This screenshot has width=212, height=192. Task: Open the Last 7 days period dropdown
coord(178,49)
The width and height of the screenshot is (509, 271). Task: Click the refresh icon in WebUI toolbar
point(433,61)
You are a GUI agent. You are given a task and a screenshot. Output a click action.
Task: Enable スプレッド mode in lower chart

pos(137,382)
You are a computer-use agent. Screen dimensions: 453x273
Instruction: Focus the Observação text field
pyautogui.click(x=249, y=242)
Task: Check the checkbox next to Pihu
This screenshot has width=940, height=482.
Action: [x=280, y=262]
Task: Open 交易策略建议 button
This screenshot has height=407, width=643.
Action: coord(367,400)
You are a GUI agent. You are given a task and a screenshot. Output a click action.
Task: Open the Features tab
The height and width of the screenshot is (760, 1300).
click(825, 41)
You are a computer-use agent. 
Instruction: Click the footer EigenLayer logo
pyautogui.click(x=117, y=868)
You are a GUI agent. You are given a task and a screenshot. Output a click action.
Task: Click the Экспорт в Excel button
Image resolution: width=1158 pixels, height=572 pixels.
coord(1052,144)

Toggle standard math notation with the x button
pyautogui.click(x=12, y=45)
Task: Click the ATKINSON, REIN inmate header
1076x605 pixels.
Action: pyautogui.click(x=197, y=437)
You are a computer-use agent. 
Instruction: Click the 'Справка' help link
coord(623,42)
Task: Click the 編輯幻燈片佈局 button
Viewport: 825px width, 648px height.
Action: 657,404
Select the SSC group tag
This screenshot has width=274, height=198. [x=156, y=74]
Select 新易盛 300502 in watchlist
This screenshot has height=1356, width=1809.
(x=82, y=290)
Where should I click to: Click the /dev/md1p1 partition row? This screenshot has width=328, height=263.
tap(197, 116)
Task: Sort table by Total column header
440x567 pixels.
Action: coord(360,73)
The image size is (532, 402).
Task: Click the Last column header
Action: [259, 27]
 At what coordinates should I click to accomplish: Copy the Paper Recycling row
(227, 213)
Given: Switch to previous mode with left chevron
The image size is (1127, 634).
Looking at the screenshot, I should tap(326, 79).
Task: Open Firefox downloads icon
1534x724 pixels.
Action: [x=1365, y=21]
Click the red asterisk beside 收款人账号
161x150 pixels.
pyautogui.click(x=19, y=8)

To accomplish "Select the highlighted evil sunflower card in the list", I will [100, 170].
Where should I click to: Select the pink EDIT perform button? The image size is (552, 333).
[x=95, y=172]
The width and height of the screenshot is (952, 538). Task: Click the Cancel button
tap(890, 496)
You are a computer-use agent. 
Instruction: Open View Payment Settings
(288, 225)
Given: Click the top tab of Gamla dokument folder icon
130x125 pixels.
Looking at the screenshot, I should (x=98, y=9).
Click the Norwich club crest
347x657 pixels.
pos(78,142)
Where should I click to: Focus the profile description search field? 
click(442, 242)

# # # # #

> Problem description: Can you repeat all the records above, swapping every "computer-use agent" for "desktop automation agent" and leaving everything else unchanged?

> Output of the task:
This screenshot has width=212, height=192. Task: Open the Last 7 days period dropdown
coord(178,49)
The width and height of the screenshot is (509, 271). Task: Click the refresh icon in WebUI toolbar
point(433,61)
You are a GUI agent. You are given a task and a screenshot. Output a click action.
Task: Enable スプレッド mode in lower chart

pos(137,382)
You are a desktop automation agent. Screen dimensions: 453x273
Instruction: Focus the Observação text field
pyautogui.click(x=249, y=242)
Task: Check the checkbox next to Pihu
This screenshot has width=940, height=482.
Action: [x=280, y=262]
Task: Open 交易策略建议 button
This screenshot has height=407, width=643.
Action: coord(367,400)
You are a GUI agent. You are given a task and a screenshot. Output a click action.
Task: Open the Features tab
The height and width of the screenshot is (760, 1300).
click(825, 41)
You are a desktop automation agent. 
Instruction: Click the footer EigenLayer logo
pyautogui.click(x=117, y=868)
You are a GUI agent. You are given a task and a screenshot. Output a click action.
Task: Click the Экспорт в Excel button
Image resolution: width=1158 pixels, height=572 pixels.
coord(1052,144)

Toggle standard math notation with the x button
pyautogui.click(x=12, y=45)
Task: Click the ATKINSON, REIN inmate header
1076x605 pixels.
Action: pyautogui.click(x=197, y=437)
You are a desktop automation agent. 
Instruction: Click the 'Справка' help link
coord(623,42)
Task: Click the 編輯幻燈片佈局 button
Viewport: 825px width, 648px height.
Action: 657,404
Select the SSC group tag
This screenshot has width=274, height=198. [x=156, y=74]
Select 新易盛 300502 in watchlist
This screenshot has height=1356, width=1809.
(x=82, y=290)
Where should I click to: Click the /dev/md1p1 partition row? This screenshot has width=328, height=263.
tap(197, 116)
Task: Sort table by Total column header
440x567 pixels.
Action: coord(360,73)
The image size is (532, 402).
Task: Click the Last column header
Action: [259, 27]
 At what coordinates should I click to accomplish: Copy the Paper Recycling row
(227, 213)
Given: Switch to previous mode with left chevron
The image size is (1127, 634).
Looking at the screenshot, I should tap(326, 79).
Task: Open Firefox downloads icon
1534x724 pixels.
Action: [x=1365, y=21]
Click the red asterisk beside 收款人账号
161x150 pixels.
pyautogui.click(x=19, y=8)

To accomplish "Select the highlighted evil sunflower card in the list", I will [100, 170].
Where should I click to: Select the pink EDIT perform button? The image size is (552, 333).
[x=95, y=172]
The width and height of the screenshot is (952, 538). Task: Click the Cancel button
tap(890, 496)
You are a desktop automation agent. 
Instruction: Open View Payment Settings
(288, 225)
Given: Click the top tab of Gamla dokument folder icon
130x125 pixels.
Looking at the screenshot, I should (x=98, y=9).
Click the Norwich club crest
347x657 pixels.
pos(78,142)
Where should I click to: Focus the profile description search field? 
click(442, 242)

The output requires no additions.